Antonio Carlos Egypto
CAIRO 678 (678). Egito, 2011. Direção e roteiro: Mohamed Diab. Com Nelly Karim, Bushra, Maged El Kedwany, Ahmed El Fishawy. 110 min.
“Cairo 678” é um filme egípcio que trata do tema do assédio sexual a que estão sujeitas diariamente as mulheres no Cairo, com seu ritmo de cidade grande. Os comportamentos masculinos exibidos pela película, porém, não deixam dúvida de que isso deve se estender a todo o país e tem uma dimensão que extrapola fronteiras geográficas. É daqueles temas em que falar da sua aldeia é falar ao mundo.
O assédio sexual é mostrado por meio de três mulheres que vivem vidas bem diferentes e pertencem a estratos socioeconômicos distintos.
Fayza é pobre, anda de ônibus e dia após dia é molestada por alguém na condução, sempre superlotada. O assédio aí é caracterizado pelo que se chama de froteurismo, ou seja, a busca de um prazer através do contato corporal forçado, sem consentimento da outra pessoa. Geralmente são homens que apertam ou se esfregam numa mulher, aproveitando situações que envolvem muita gente, como ônibus cheios, elevadores e outros. Há homens que procuram esfregar o pênis contra o corpo de uma mulher vestida (e geralmente desconhecida), para alcançar o orgasmo. Ou tocam nos seios ou nos genitais de alguém que não espera tal contato.
É por esse tipo de assédio que passa Fayza, além de observar o mesmo acontecendo com outras mulheres, sem que nada se faça para impedir os fatos. Como reagir a isso e viver em paz? É o que Fayza se pergunta. Seba talvez tenha a resposta.

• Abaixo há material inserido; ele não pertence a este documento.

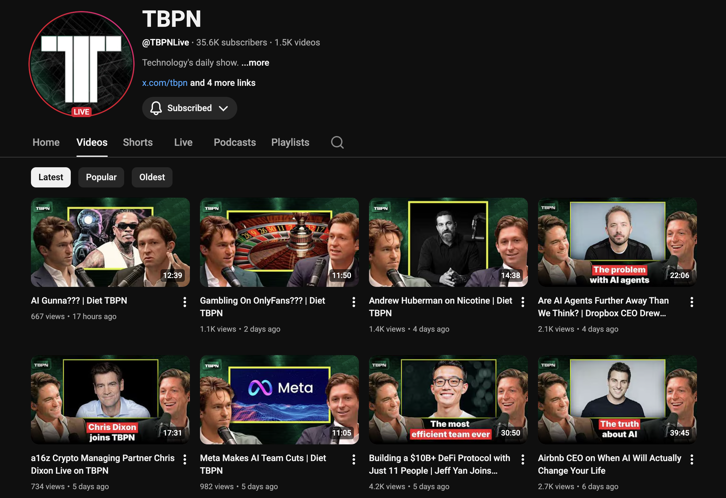
Task: Open three-dot menu for Airbnb CEO video
Action: tap(692, 459)
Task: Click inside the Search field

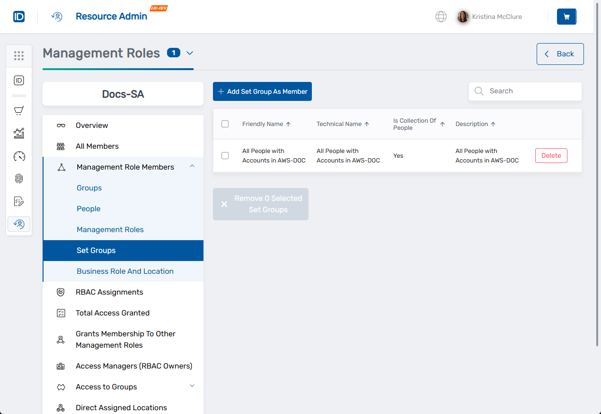Action: [525, 91]
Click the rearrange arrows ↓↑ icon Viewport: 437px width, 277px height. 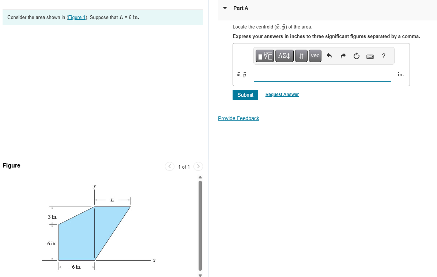click(301, 56)
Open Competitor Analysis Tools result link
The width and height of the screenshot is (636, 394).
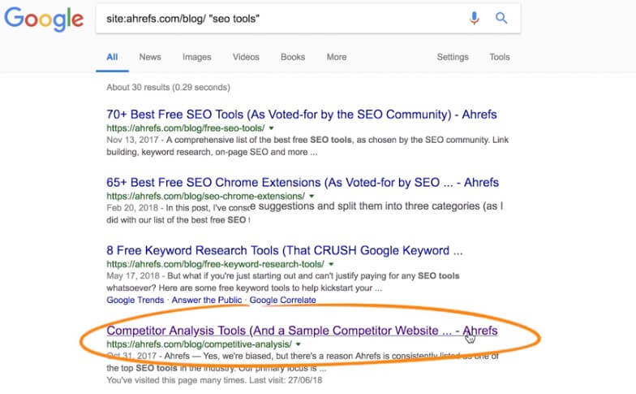coord(302,331)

Seba, que também já foi molestada em campo de futebol, é uma espécie de militante feminista que batalha pelo direito das mulheres em cursos que ministra e, também, por meio de programas de TV. Ela apresenta incrível firmeza no trato com esse tema, sólida, teoricamente. Na prática, porém, as coisas podem ser mais difíceis do que ela mesma imagina.

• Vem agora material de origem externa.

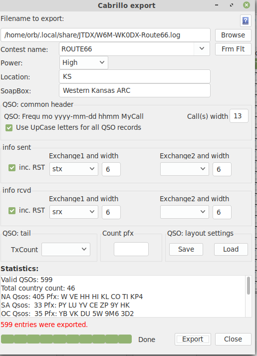The width and height of the screenshot is (257, 356).
Task: Load QSO layout settings
Action: [231, 249]
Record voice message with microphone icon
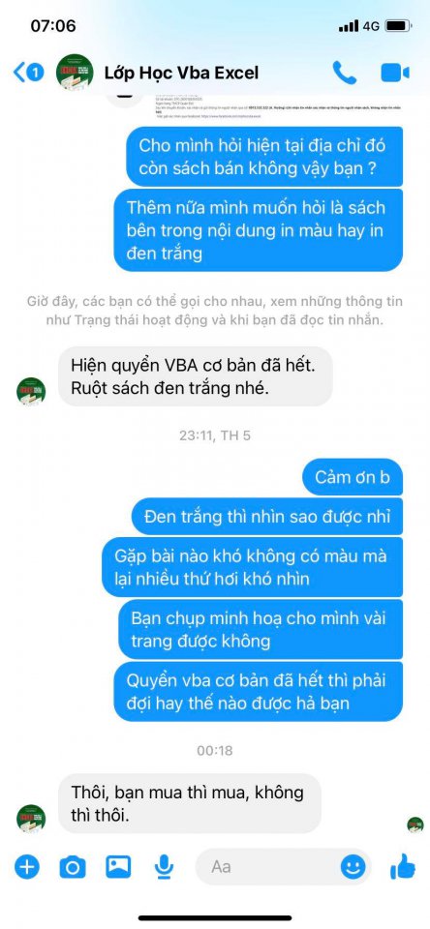Viewport: 430px width, 929px height. (x=164, y=867)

Nelly tem um padrão de vida que não a expõe aos ônibus lotados. Mas é assediada na rua, com cantadas desrespeitosas, e tocada de forma agressiva e humilhante. Resolve ir em busca de seus direitos legais e procura abrir um processo de assédio sexual. A dificuldade é enorme e ela descobre, surpreendida, que nunca houve um processo como esse na história do Egito. Ela seria a primeira a concretizá-lo, enfrentando um tabu, fortemente protegido pelas famílias e pelas próprias instituições do país. A tradição diz que é vergonhoso admitir que se sofreu assédio, culpabilizando as vítimas.
Os três personagens femininos se relacionarão num embate cultural, político e legal, da maior importância, pelo respeito no espaço público e punição ao machismo disseminado e tacitamente aceito em sua cultura, tendo o assédio sexual no centro de toda a história. Uma ideia muito feliz e corajosa do diretor Mohamed Diab, ao trazer à luz e enfrentar a questão num filme bem estruturado, com situações e personagens convincentes e consistentes.
O foco no tema do assédio sexual foi apropriado, o filme não se perdeu em didatismo ou teorizações. Ele é todo centrado numa trama que o espectador acompanha com interesse, ao mesmo tempo em que toma conhecimento de uma realidade, geralmente escamoteada, que pode estar muito próxima de todos. Não é preciso ir ao Egito, talvez baste enfrentar o metrô superlotado de São Paulo para passar por isso ou para observar situações similares.
Se os costumes e as leis divergem, nem por isso as diferenças com a nossa realidade são assim tão grandes. Vale a pena ver o filme e pensar no assunto que ele aborda. O diretor estreia em longa-metragens, mas é competente, sabe do que está falando. Vai longe.